6/02/2006

McDowell should walk over Rape crisis

The rape crisis that has enveloped the state since the Supreme Court ruling should have lead to the sacking of Michael McDowell as Justice Minister. He was or should have been aware that this case was on the table since last October.



As Minister for Justice the buck stops with him. Had he be doing his job instead of trying to discredit journalists and constantly engaging in anti-Sinn Féin nonsense then perhaps a paedophile would not have been released back into Irish society.

The government is making a big mistake in rushing through a new Sexual Offences bill as this area of law needs to be carefully thought out and it needs input from all parties. It especially needs input from rape victims. They need to be part of the process and I do feel that an opportunity has been lost.

I understand that this loophole needs to be addressed but it didn't have to be handled like this. All the government had to do was to amend the 1935 act in order to admit a defence of honest and reasonable mistake. It then should have announced a wide ranging consultation on the issue and presented a coherent and thought out proposal to the Oireachtas when it was ready to do so.

There is nothing as dangerous as bad law.

The new Criminal Law (Sexual Offences) Bill 2006 will restore the crime of statutory rape and also applies an age of consent of 17 applicable to both males and females.

Defilement of child under 15 years of age...

Section 2.

(1) Any person who engages in a sexual act with a child who is under the age of 15 years shall be guilty of an offence and shall be liable on conviction on indictment to imprisonment for life or a lesser term of imprisonment.

(2) Any person who attempts to engage in a sexual act with a child who is under the age of 15 years shall be guilty of an offence and shall be liable on conviction on indictment to imprisonment for life or a lesser term of imprisonment.

(3) It shall be a defence to proceedings for an offence under this section for the defendant to prove that he or she honestly believed that, at the time of the alleged commission of the offence, the child against whom the offence is alleged to have been committed had attained the age of 15 years.

(4) Where, in proceedings for an offence under this section, it falls to the court to consider whether the defendant honestly believed that, at the time of the alleged commission had attained the age of 15 years, the court shall have regard to the presence or absence of reasonably grounds for the defendant’s so believing and all other relevant circumstances.

(5) It shall not be a defence to proceedings for an offence under this section for the defendant to prove that the child against whom the offence is alleged to have been committed consented to the sexual act of which the offence consisted.

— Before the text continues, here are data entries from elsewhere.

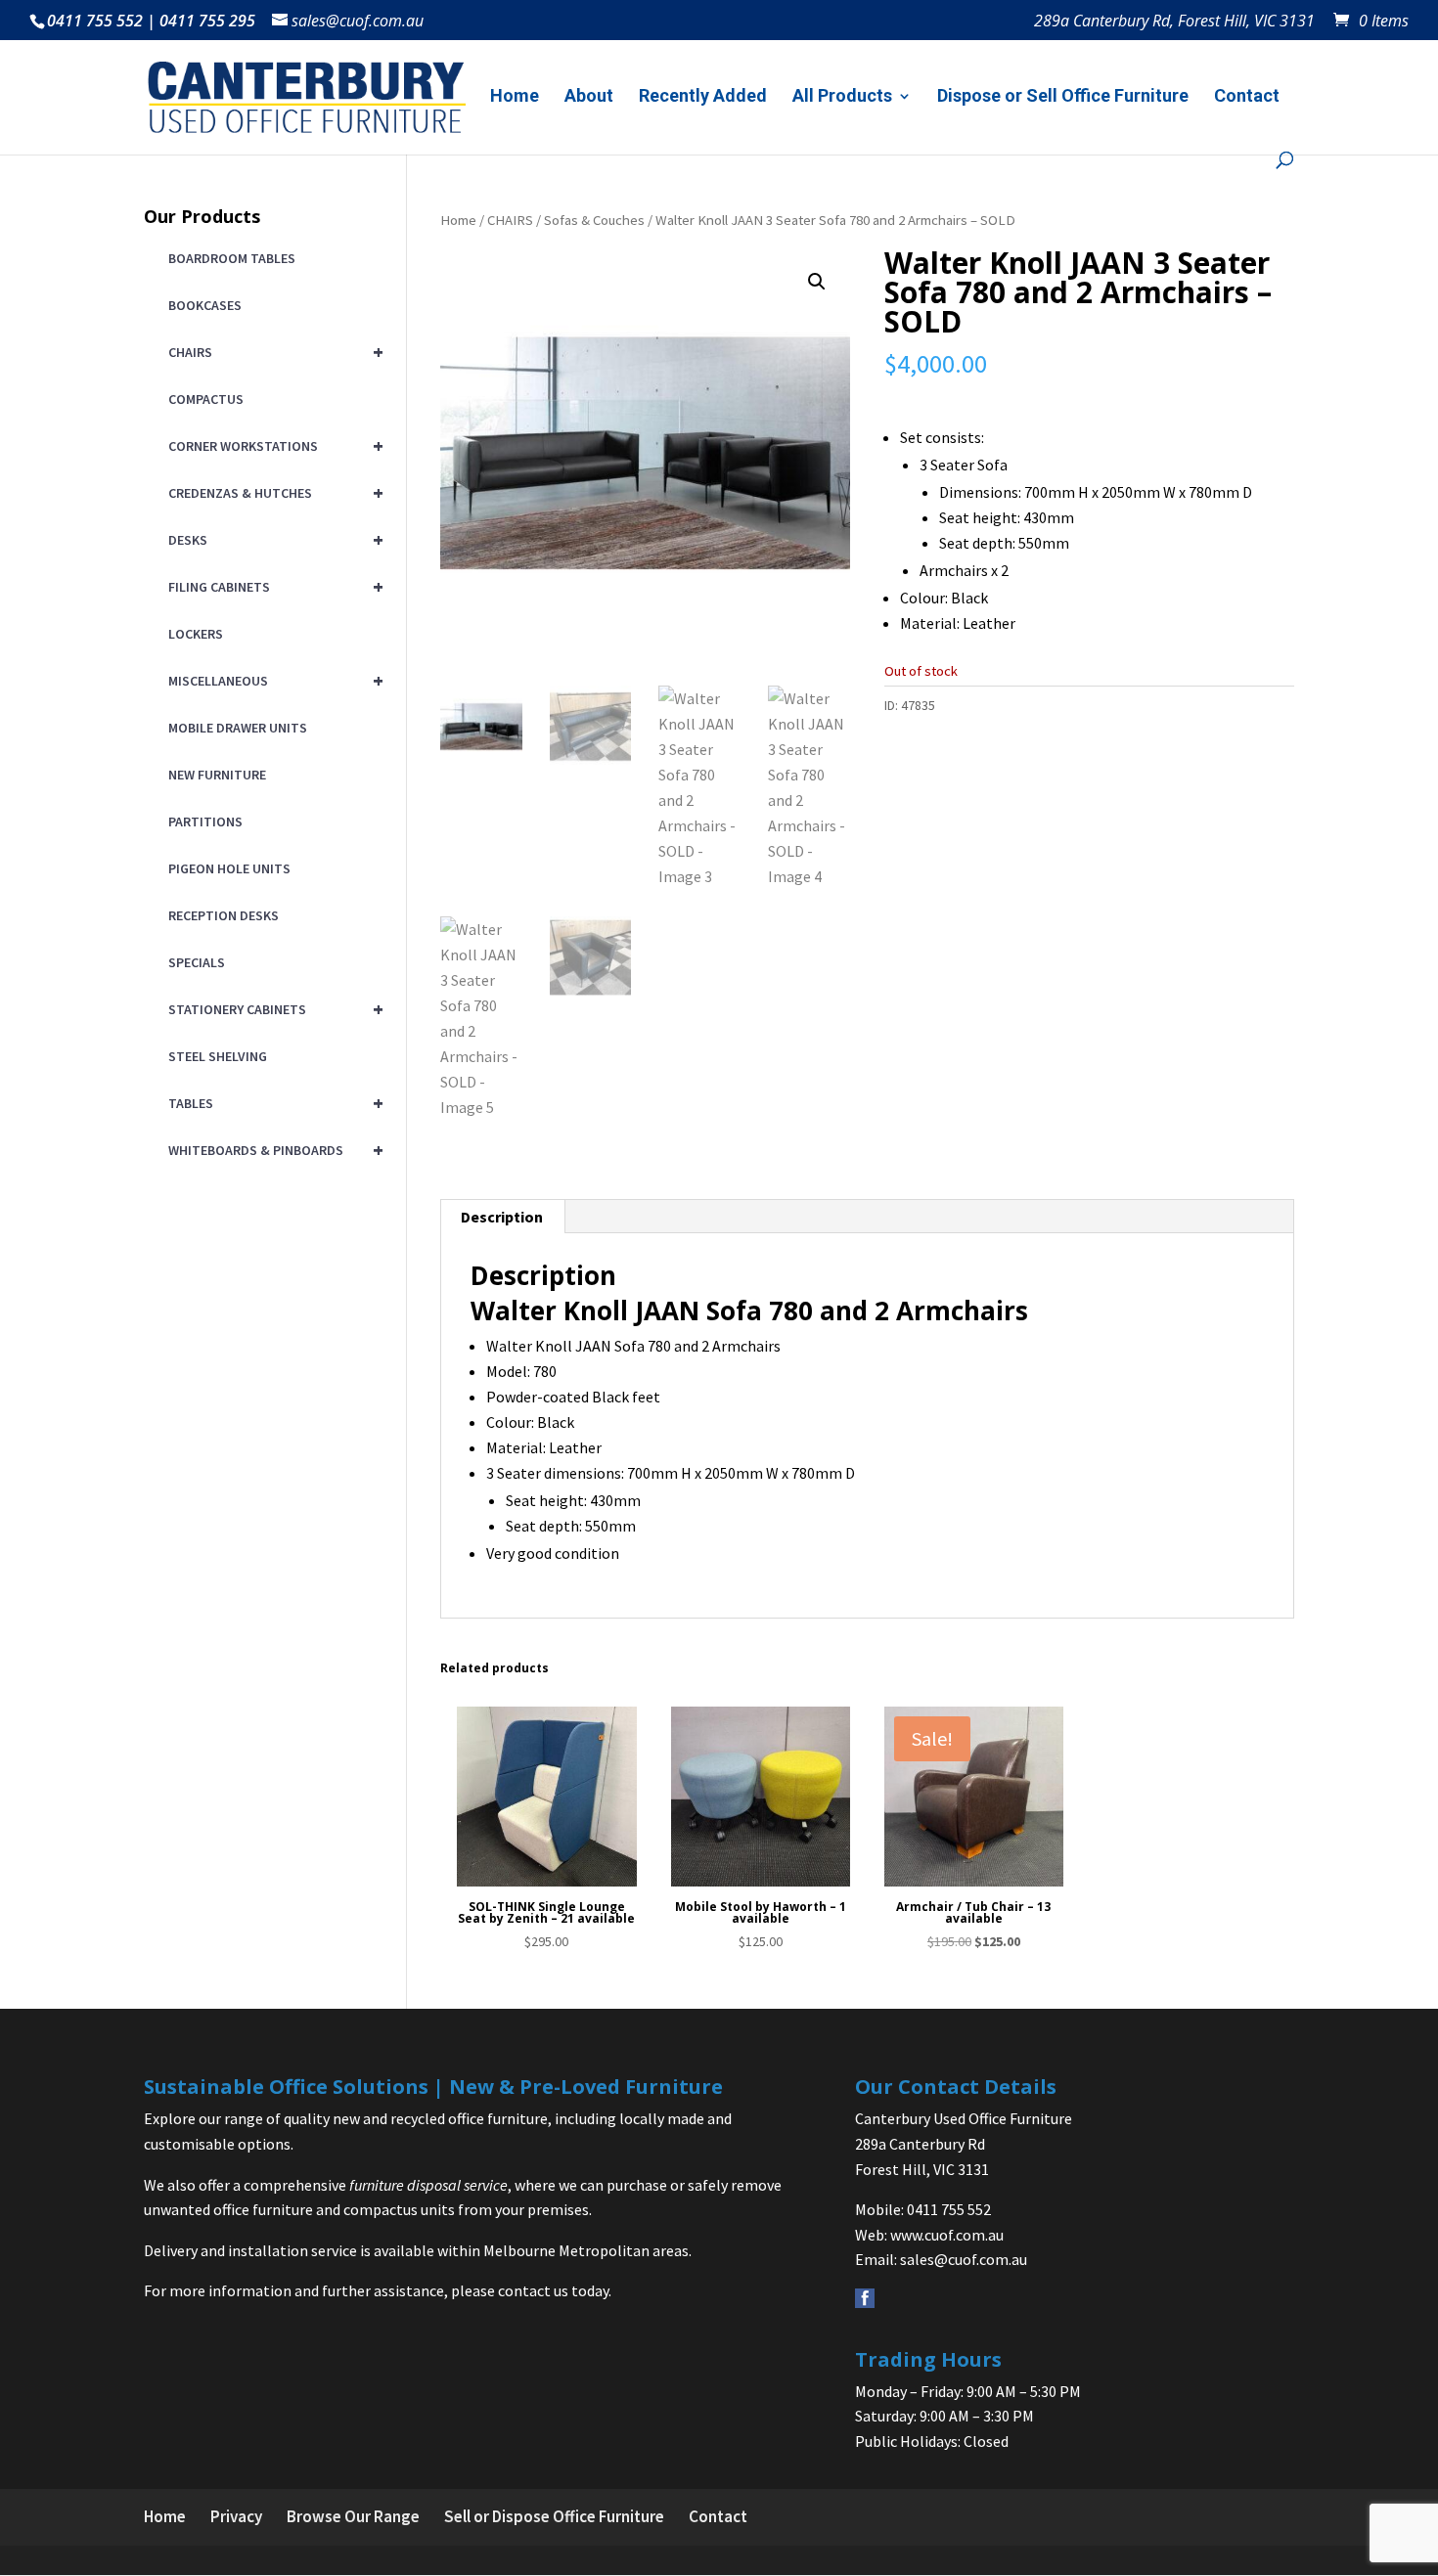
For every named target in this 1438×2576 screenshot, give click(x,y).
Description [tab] (502, 1216)
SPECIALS (196, 962)
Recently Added (703, 97)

There has however been a raft of criticism from opposition parties over section 5 of the bill on the grounds that it is discriminatory against boys.

Section 5. A female child under the age of 17 years shall not be guilty of an offence under this Act by reason only of her engaging in an act of sexual intercourse.

The Justice Minister agreed that it was discriminatory. But he said there was a social motive behind it, to discourage young people, especially males, from teenage sex while not victimising motherhood of young girls.

While I welcome the fact that Ireland has departed from the old law of just making a man prove that he made an honest mistake to also including a test of reasonableness this law is none the less sloppy and rushed.

McDowell should be sacked from office but given the lack of credibility that this government has I will not be holding my breathe waiting for his resignation speech.